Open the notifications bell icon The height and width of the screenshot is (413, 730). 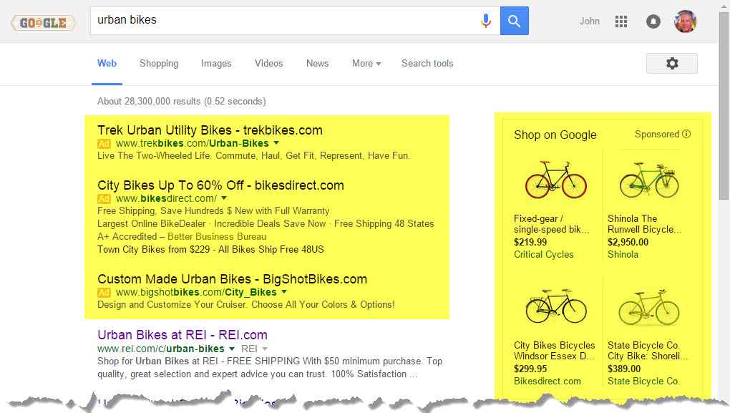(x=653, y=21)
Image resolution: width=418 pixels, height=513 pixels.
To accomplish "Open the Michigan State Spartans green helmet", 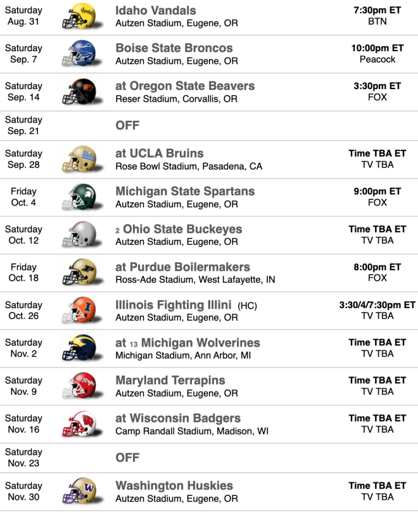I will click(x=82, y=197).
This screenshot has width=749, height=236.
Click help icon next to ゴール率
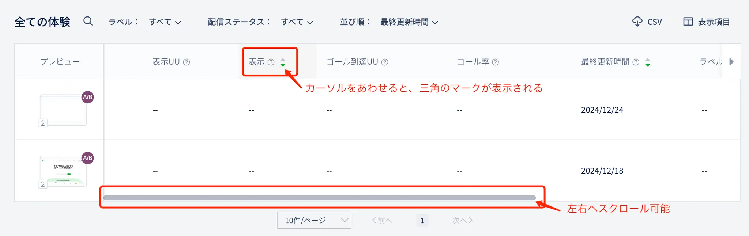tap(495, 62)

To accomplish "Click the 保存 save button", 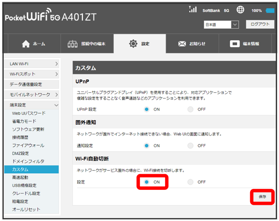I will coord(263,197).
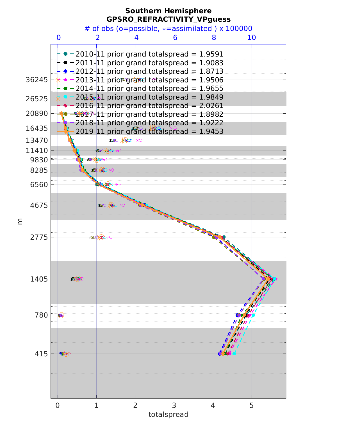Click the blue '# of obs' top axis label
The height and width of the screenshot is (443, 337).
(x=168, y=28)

-------------------------

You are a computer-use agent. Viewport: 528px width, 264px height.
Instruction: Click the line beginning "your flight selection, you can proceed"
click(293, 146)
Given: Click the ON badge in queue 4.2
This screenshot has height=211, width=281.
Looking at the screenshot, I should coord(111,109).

-------------------------

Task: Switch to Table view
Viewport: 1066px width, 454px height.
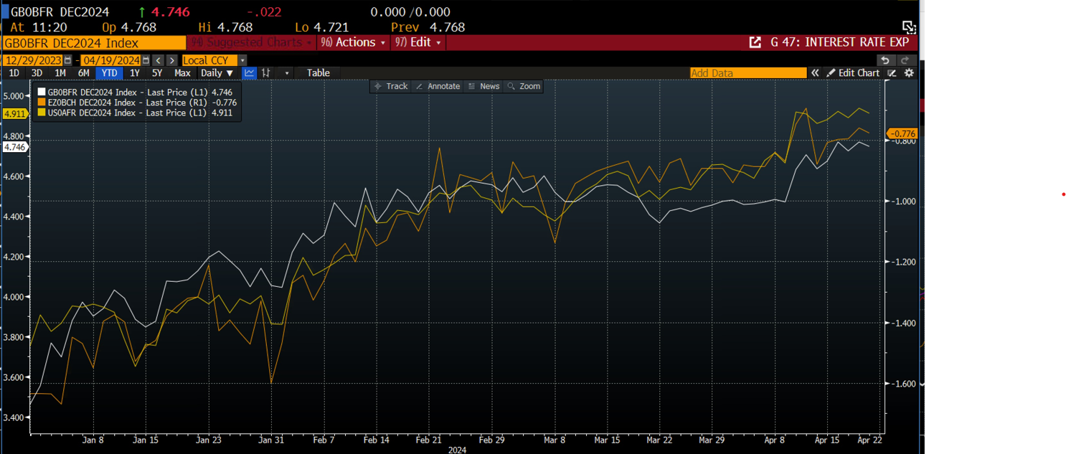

-------------------------

:: WHAT IS BEING ASKED ::
Each line of the data that holds the word "Viewport" should be copied.

:: SOLUTION TO THIS TASK ::
You are a computer-use agent. Viewport: 528px width, 264px height.
Viewport: 1066px width, 454px height.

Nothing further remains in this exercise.